DATA TO USE Start Marker

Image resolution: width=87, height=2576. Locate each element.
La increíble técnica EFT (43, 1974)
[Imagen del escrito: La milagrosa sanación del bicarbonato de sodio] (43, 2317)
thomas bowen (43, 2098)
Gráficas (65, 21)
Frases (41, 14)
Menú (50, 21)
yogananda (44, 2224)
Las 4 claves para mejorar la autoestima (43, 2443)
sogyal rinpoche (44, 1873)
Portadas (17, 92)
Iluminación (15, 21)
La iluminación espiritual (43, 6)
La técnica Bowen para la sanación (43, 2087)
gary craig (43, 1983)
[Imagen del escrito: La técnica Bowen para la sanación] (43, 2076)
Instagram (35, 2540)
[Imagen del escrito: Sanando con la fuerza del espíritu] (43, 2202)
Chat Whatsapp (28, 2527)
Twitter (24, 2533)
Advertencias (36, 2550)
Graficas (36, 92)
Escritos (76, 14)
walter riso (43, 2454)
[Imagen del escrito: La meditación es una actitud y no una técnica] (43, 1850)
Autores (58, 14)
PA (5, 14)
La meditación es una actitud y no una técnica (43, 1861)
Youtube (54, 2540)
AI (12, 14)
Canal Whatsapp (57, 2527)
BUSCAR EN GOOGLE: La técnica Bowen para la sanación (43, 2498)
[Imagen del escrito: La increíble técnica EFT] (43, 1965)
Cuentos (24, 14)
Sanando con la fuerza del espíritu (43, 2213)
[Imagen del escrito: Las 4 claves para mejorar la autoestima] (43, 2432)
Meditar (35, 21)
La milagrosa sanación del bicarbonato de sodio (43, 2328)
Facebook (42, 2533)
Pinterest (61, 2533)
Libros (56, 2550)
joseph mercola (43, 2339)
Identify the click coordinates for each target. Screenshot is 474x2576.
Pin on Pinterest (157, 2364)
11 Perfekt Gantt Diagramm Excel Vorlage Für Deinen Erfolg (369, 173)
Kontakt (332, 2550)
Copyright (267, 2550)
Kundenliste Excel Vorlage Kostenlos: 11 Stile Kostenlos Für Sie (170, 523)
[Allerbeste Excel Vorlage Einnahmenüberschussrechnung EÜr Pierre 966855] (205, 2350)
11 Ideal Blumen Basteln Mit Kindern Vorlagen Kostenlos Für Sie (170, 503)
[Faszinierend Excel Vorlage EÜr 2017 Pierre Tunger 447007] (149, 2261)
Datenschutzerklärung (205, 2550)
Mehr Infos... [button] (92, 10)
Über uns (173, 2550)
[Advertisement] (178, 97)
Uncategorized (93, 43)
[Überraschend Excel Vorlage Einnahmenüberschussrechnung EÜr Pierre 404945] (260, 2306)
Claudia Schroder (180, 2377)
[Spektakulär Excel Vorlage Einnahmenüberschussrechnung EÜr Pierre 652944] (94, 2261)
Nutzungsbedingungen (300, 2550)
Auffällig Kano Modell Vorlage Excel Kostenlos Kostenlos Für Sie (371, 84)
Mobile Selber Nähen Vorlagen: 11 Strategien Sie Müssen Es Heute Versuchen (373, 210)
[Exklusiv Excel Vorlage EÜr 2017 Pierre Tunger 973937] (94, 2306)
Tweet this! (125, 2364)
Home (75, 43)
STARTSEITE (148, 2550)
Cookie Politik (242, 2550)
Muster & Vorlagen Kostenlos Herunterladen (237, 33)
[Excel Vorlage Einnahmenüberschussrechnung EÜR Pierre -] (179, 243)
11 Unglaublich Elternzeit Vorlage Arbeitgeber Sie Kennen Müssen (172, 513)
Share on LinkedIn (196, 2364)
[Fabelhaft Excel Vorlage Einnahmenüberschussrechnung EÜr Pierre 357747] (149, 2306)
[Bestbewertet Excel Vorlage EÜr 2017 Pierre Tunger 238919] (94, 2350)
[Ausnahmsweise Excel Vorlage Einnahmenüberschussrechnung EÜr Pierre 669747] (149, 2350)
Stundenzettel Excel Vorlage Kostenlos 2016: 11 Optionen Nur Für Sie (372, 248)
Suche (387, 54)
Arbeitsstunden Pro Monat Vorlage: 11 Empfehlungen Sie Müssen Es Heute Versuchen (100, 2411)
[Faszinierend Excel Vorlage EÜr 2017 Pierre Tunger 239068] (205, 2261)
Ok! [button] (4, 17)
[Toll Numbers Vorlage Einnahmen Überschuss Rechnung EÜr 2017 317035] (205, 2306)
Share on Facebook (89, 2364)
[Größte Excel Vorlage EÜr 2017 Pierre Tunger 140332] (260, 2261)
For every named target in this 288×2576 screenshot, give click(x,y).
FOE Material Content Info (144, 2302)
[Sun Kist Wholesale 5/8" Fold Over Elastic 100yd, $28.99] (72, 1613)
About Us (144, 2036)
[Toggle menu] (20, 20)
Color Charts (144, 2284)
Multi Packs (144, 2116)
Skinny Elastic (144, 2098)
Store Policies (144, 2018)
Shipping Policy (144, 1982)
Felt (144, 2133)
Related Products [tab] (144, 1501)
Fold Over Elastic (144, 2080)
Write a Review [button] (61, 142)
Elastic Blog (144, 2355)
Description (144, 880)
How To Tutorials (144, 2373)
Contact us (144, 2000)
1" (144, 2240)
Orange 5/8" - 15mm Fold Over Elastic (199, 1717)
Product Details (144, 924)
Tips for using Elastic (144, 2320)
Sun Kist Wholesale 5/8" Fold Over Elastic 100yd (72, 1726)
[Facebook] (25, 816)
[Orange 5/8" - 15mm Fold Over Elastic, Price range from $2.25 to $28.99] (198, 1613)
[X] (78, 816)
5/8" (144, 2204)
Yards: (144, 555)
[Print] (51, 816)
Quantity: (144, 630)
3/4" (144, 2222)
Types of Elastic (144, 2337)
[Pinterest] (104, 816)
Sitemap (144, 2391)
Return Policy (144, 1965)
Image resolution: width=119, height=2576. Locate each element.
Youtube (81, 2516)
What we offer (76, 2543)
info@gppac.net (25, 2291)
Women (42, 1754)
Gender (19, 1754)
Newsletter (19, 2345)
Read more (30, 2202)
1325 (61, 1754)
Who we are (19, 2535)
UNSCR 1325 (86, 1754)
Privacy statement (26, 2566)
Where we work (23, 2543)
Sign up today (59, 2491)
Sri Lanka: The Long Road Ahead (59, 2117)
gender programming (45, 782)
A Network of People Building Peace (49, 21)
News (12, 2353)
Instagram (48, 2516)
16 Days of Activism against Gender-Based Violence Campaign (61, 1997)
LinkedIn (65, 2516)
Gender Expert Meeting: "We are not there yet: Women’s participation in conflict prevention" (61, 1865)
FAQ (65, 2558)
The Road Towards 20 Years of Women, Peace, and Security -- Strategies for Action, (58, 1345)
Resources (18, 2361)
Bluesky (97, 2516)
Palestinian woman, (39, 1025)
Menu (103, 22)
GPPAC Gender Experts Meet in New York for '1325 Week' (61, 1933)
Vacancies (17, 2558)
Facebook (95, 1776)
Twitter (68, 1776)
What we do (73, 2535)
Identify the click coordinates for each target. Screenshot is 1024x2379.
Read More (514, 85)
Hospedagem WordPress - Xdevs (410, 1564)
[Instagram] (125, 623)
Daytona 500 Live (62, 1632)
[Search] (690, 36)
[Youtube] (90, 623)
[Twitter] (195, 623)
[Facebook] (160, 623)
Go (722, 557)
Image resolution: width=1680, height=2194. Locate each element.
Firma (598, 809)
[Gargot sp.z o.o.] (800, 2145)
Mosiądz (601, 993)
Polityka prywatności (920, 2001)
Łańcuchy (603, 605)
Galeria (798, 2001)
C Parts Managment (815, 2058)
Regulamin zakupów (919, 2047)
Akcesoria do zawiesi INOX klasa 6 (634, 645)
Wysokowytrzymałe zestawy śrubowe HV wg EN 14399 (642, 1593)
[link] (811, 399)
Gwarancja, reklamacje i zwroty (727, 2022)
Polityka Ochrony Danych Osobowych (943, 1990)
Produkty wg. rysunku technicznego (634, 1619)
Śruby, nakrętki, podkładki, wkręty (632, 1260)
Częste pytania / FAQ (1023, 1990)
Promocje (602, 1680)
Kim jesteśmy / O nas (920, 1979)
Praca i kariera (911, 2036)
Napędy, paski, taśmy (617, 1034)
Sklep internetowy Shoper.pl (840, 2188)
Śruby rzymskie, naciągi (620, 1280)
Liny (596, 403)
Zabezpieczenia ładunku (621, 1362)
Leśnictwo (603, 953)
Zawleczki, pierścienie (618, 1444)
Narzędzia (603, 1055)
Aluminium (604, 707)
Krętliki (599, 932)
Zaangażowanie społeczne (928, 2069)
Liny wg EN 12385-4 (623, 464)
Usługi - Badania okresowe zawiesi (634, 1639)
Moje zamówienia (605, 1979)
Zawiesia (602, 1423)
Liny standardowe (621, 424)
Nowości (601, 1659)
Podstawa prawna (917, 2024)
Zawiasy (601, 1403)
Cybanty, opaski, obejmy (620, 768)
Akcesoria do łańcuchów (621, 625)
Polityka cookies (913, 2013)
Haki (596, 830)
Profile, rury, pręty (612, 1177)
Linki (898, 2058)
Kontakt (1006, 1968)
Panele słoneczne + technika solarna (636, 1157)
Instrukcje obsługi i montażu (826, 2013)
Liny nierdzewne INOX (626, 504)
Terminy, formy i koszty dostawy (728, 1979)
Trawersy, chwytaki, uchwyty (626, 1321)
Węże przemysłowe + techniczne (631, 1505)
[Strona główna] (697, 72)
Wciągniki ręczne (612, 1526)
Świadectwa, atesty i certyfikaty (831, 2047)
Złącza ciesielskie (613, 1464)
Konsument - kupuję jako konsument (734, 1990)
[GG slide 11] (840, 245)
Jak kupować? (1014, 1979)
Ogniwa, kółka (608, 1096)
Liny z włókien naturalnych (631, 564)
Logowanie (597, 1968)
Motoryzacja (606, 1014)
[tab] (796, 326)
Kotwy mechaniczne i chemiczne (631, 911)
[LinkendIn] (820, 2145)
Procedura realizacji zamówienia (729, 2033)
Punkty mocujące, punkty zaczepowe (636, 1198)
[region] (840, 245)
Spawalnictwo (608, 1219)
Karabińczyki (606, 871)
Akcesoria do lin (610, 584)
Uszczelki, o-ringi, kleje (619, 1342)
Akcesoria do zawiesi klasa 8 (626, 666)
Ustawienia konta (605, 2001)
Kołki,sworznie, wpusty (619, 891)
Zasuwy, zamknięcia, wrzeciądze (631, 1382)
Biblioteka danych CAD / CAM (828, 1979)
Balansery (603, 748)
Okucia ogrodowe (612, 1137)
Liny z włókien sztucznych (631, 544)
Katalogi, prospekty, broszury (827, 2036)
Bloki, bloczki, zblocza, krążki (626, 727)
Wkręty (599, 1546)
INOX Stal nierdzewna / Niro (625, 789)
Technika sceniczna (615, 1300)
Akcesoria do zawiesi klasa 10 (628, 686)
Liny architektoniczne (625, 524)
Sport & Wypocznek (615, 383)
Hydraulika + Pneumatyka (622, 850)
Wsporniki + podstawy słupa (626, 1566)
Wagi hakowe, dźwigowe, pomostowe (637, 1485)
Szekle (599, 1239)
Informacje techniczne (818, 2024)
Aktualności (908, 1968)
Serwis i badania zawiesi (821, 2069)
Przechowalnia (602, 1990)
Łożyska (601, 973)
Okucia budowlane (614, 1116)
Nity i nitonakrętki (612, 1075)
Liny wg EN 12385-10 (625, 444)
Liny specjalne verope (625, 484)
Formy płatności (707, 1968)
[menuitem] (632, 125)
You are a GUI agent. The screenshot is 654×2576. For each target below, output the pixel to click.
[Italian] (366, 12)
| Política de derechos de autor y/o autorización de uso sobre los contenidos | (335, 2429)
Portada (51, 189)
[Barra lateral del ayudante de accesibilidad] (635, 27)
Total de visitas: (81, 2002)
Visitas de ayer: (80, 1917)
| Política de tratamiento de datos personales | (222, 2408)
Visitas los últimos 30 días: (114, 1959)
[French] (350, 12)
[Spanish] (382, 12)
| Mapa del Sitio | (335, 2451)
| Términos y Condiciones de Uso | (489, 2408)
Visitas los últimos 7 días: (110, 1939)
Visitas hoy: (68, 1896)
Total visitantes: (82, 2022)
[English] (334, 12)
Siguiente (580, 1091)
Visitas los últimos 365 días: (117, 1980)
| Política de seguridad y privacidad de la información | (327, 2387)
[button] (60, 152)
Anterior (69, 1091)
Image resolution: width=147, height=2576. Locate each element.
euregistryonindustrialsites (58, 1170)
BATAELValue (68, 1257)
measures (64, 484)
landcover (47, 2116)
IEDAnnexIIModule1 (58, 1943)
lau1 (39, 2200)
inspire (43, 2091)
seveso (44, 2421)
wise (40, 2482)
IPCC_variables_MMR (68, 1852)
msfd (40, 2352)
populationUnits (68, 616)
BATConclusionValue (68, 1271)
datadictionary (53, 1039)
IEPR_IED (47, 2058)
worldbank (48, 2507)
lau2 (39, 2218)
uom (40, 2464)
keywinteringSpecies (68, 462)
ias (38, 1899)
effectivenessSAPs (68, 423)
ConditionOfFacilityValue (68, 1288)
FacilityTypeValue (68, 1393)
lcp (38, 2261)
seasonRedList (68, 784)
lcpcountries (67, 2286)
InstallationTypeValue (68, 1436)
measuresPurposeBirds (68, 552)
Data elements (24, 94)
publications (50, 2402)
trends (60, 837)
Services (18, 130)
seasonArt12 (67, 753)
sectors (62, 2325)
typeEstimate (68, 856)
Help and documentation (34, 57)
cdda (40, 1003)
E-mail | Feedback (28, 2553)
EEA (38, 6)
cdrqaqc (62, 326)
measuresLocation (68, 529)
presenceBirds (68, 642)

DATA TO USE End Marker

TASK DIRECTIONS:
Starting at the first line of the material above, reproduce each line exactly up to and including the line with "[Imagen del escrito: La increíble".

EXPECTED OUTPUT:
Image resolution: width=87, height=2576. Locate each element.
La increíble técnica EFT (43, 1974)
[Imagen del escrito: La milagrosa sanación del bicarbonato de sodio] (43, 2317)
thomas bowen (43, 2098)
Gráficas (65, 21)
Frases (41, 14)
Menú (50, 21)
yogananda (44, 2224)
Las 4 claves para mejorar la autoestima (43, 2443)
sogyal rinpoche (44, 1873)
Portadas (17, 92)
Iluminación (15, 21)
La iluminación espiritual (43, 6)
La técnica Bowen para la sanación (43, 2087)
gary craig (43, 1983)
[Imagen del escrito: La técnica Bowen para la sanación] (43, 2076)
Instagram (35, 2540)
[Imagen del escrito: Sanando con la fuerza del espíritu] (43, 2202)
Chat Whatsapp (28, 2527)
Twitter (24, 2533)
Advertencias (36, 2550)
Graficas (36, 92)
Escritos (76, 14)
walter riso (43, 2454)
[Imagen del escrito: La meditación es una actitud y no una técnica] (43, 1850)
Autores (58, 14)
PA (5, 14)
La meditación es una actitud y no una técnica (43, 1861)
Youtube (54, 2540)
AI (12, 14)
Canal Whatsapp (57, 2527)
BUSCAR EN GOOGLE: La técnica Bowen para la sanación (43, 2498)
[Imagen del escrito: La increíble técnica EFT] (43, 1965)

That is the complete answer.